A pair of kfuncs for acquiring and releasing skb would look as follows:
__bpf_kfunc struct sk_buff *bpf_skb_acquire(struct sk_buff *skb__ctx_ref)
__bpf_kfunc void bpf_skb_release(struct sk_buff *skb__ctx_ref)
Signed-off-by: Maciej Fijalkowski <maciej.fijalkowski@intel.com>
---
kernel/bpf/verifier.c | 8 ++++++++
1 file changed, 8 insertions(+)
diff --git a/kernel/bpf/verifier.c b/kernel/bpf/verifier.c
index 60938b136365..b16a39d28f8a 100644
--- a/kernel/bpf/verifier.c
+++ b/kernel/bpf/verifier.c
@@ -11303,6 +11303,11 @@ static bool is_kfunc_arg_const_str(const struct btf *btf, const struct btf_param
return btf_param_match_suffix(btf, arg, "__str");
}
+static bool is_kfunc_arg_ctx_ref(const struct btf *btf, const struct btf_param *arg)
+{
+ return btf_param_match_suffix(btf, arg, "__ctx_ref");
+}
+
static bool is_kfunc_arg_scalar_with_name(const struct btf *btf,
const struct btf_param *arg,
const char *name)
@@ -11599,6 +11604,9 @@ get_kfunc_ptr_arg_type(struct bpf_verifier_env *env,
if (meta->func_id == special_kfunc_list[KF_bpf_cast_to_kern_ctx])
return KF_ARG_PTR_TO_CTX;
+ if (is_kfunc_arg_ctx_ref(meta->btf, &args[argno]))

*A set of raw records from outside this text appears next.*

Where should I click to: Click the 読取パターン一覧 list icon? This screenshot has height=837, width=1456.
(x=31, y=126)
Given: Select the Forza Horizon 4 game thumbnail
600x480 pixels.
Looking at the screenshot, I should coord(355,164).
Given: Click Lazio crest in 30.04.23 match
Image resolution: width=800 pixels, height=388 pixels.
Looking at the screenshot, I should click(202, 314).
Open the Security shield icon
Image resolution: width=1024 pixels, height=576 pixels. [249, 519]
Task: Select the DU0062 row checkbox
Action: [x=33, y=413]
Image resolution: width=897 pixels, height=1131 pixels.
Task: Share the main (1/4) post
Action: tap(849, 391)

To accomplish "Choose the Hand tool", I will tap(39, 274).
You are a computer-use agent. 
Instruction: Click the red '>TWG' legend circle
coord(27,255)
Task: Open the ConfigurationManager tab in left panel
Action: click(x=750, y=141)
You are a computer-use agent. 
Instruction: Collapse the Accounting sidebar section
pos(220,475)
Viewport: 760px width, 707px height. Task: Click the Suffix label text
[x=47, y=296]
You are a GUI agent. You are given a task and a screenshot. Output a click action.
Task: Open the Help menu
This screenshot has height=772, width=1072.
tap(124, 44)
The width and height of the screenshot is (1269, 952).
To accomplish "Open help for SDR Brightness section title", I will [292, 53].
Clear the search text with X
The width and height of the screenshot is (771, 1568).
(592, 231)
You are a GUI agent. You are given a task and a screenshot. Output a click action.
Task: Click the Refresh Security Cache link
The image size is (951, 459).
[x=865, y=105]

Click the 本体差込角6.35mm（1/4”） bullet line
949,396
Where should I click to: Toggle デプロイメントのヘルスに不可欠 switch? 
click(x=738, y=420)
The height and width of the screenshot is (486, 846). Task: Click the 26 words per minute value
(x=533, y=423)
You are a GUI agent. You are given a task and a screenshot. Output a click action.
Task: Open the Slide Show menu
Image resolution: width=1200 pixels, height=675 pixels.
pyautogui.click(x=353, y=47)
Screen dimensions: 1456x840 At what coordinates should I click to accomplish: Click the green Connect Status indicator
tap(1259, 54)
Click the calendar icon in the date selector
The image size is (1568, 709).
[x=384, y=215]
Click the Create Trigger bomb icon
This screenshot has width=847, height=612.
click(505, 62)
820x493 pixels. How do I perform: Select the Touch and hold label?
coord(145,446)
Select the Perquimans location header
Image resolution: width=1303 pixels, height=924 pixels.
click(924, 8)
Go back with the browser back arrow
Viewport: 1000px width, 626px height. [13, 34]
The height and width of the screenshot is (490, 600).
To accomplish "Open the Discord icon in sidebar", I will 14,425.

+ return KF_ARG_PTR_TO_BTF_ID;
+
/* In this function, we verify the kfunc's BTF as per the argument type,
* leaving the rest of the verification with respect to the register
* type to our caller. When a set of conditions hold in the BTF type of
--
2.34.1
Then below example progs store the skb on TC tx and retrieve it later on
when TC rx hook is called. This is a ping-pong of packets between veth
pair interfaces. We start with Tx on interface with progs attached and
then receive the packets back. I have stripped the other logic so that we
focus only on kptr storage:
-------------------------------8<-------------------------------
struct sk_buff *bpf_skb_acquire(struct sk_buff *skb) __ksym;
void bpf_skb_release(struct sk_buff *skb) __ksym;
void *bpf_cast_to_kern_ctx(void *) __ksym;
u32 key = 0;
u32 get_key = 0;
struct map_value {
struct sk_buff __kptr * skb;
};
struct {
__uint(type, BPF_MAP_TYPE_ARRAY);
__type(key, int);
__type(value, struct map_value);
__uint(max_entries, 16);
} skb_map SEC(".maps");
SEC("tc") int bpf_tc_ingress(struct __sk_buff *skb)
{
struct map_value *map_entry;
struct sk_buff *tmp = NULL;
map_entry = bpf_map_lookup_elem(&skb_map, &get_key);
if (!map_entry) {
bpf_printk("no entry at get key %d\n", get_key);
return TC_ACT_SHOT;
}
tmp = bpf_kptr_xchg(&map_entry->skb, tmp);
if (!tmp)
return TC_ACT_UNSPEC;
bpf_printk("retrieved skb %p from index %d\n", tmp, get_key);
get_key++;
if (get_key >= 16)
get_key = 0;
bpf_skb_release(tmp);
return TC_ACT_OK;
}
SEC("tc") int bpf_tc_egress(struct __sk_buff *ctx)
{
struct sk_buff *skbk = bpf_cast_to_kern_ctx(ctx);
struct map_value *map_entry;
struct map_value tmp_entry;
struct sk_buff *tmp;
tmp_entry.skb = NULL;
bpf_map_update_elem(&skb_map, &key, &tmp_entry, BPF_ANY);
map_entry = bpf_map_lookup_elem(&skb_map, &key);
if (!map_entry)
return TC_ACT_SHOT;
skbk = bpf_skb_acquire(skbk);
if (!skbk)
return TC_ACT_SHOT;
tmp = bpf_kptr_xchg(&map_entry->skb, skbk);
if (tmp)
bpf_skb_release(tmp);
bpf_printk("stored skb %p at index %d\n", skbk, key);
key++;
if (key >= 16)
key = 0;
return TC_ACT_OK;
}
char LICENSE[] SEC("license") = "GPL";
------------------------------->8-------------------------------
>
> > I tried to simplify the use case that customer has, but I am a bit worried
> > that it might only confuse people more :/ however, here it is:
>
> No. not at all. I suspect the use case has some similarity to the
> net-timestamp patches (https://lore.kernel.org/bpf/20241028110535.82999-1-kerneljasonxing@gmail.com/)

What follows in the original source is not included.